Despite Magsaysay taking time to listen to the masses and doing his best to develop the impoverished areas of the country, he failed to really improve their lot because they became dependent on him to uplift them. This was because he had failed to tell them that he needed their help and he lacked a blueprint for uplifting them and ending their gap with the rich. Thus, Magsaysay failed to put an end to the inequality between the masses and the elites.

When Diosdado Macapagal was elected president to succeed Carlos P. Garcia, his plan for the economy stated that he planned to resolve income inequality by making possible conditions that provided more income to those who need more to be able to meet their basic needs. He also planned to continue President Garcia's "Austerity Program" with his slogan of "simple living". However, this plan was undermined by his fellow Kapampangans and other members of the elite for they threw luxurious parties for him. Thus, Macapagal's "simple living" turned out to be mere rhetoric and only was true for the poor.

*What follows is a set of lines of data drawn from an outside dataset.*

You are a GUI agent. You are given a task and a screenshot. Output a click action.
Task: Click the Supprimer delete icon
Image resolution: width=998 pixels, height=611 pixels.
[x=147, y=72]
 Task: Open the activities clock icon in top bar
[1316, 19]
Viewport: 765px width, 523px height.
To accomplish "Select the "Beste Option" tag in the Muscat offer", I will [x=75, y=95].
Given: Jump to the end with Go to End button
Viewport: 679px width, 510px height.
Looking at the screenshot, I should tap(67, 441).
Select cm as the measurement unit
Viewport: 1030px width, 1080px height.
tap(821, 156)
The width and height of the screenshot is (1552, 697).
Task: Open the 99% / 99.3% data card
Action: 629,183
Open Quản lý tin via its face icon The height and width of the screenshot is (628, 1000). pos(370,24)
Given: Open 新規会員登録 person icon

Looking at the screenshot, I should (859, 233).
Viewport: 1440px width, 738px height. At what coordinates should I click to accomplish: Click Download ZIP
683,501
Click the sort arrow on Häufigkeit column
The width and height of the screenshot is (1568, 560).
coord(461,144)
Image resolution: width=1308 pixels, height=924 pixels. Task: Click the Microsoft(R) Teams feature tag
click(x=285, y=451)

=== Martial Law (1972–1991) ===

In 1972, President Ferdinand Marcos placed the Philippines in a state of Martial Law promising economic growth and making it more acceptable to the business and international community while allowing Marcos even more control over the Philippine economy. According to Marcos, his New Society, which was supposed to be the result of Martial Law, was based on the discontent of the poor which led to their struggle against the ruling classes. To help alleviate the unequal distribution of wealth in the Philippines, Marcos ordered that all land holdings that were larger than 7 hectares were to be distributed to landless tenants while the owners were given just compensation.

Another reform implemented by Marcos during the Martial Law period was that corporations were ordered to start selling their shares to the public so that these companies were no longer owned only by a single family and their friends, but also by those who were willing to become shareholders by purchasing stocks. This reform helped alleviate income inequality to a certain extent for it allowed income to be distributed to the lower middle class.

However, the "crony capitalism" of President Ferdinand Marcos only made the gap between rich and poor wider because funds that could have been used for crucial development needs were siphoned off to be used for the benefit of Marcos and his allies. Due to this, the problem of income inequality that was very much present even during the period of the Third Republic was made worse. This led Rep. Stephen Solarz of the 13th District of New York to observe in 1986 that more than half of the Filipino population was living in squalor while Marcos and his allies were living in luxury.

Real wages fell from 1970 and 1975 and remained stagnant until 1986. While poverty incidence was 42% in the 1960s, it rose to 52% in 1971 and 59% toward the end of Marcos's dictatorship. Due to the economic decline that began under Marcos's martial law, the Philippines was sometimes called the "sick man of Asia".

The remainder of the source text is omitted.